I've only gone and fixed it! Wohooo!
It seemed the old matrix either has an internal bypass, or had really bad cholesterol because it took the hose water twice as long to reach it's way through the new matrix.
It was a big job to get out. I wish I had the time to chill and take some pics for future people but I'm just going to do a little brain dump here...
Step 1: Remove entire dashboard, steering wheel and clocks
I done this quite carefully but still only took a few hours.

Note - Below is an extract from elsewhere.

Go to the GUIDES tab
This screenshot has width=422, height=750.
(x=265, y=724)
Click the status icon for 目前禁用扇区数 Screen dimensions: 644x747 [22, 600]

I made a separate bag for the nuts/bolts of each section which helped when putting it back in.
BE CAREFUL OF THE LOOM AND WIRES, ESPECIALLY THE ONE WHICH GOES TO THE LITTLE SENSOR IN THE MIDDLE OF THE WINDSCREEN BLOWER.
Also (1): You need to drop the steering column for later.

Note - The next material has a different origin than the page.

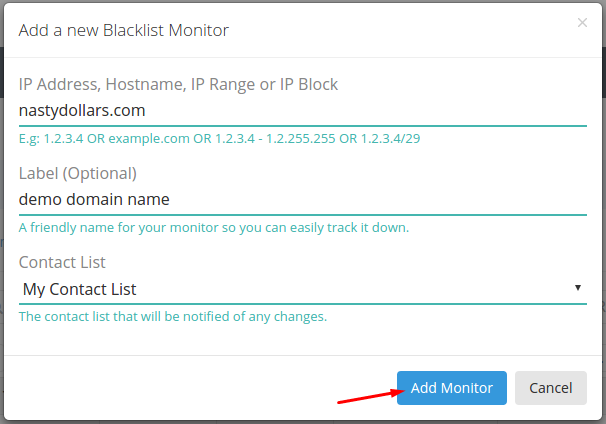
Task: Click the red arrow pointing to Add Monitor
Action: 371,397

Also (2): The clips behind the heater ducts (onto the dashboard) are an absolute pain in the ass and I used strong Velcro instead of reattaching them.
Step 2: Unbolt the heater box from the firewall
Just before: Remove the cabin filter assembly, and remove it from the heater box (under scuttle)
You need to remove the hard boost pipe, then the head shield which is between the rear of the engine / turbo and the actual firewall. There is 2 flaps in the firewall foil directly behind the turbo which has 2x 10mm nuts in them. Be careful not to drop the nuts behind the firewall carpet when they come loose!
On the N/S of the firewall, pull back the carpet around where the hard air-con pipes enter the firewall and you'll find 2x gold 10mm nuts in quite awkward positions.
Once loosened off, you need to dismantle the "junction box" where the air con pipes go in, as that is still holding onto the heater box.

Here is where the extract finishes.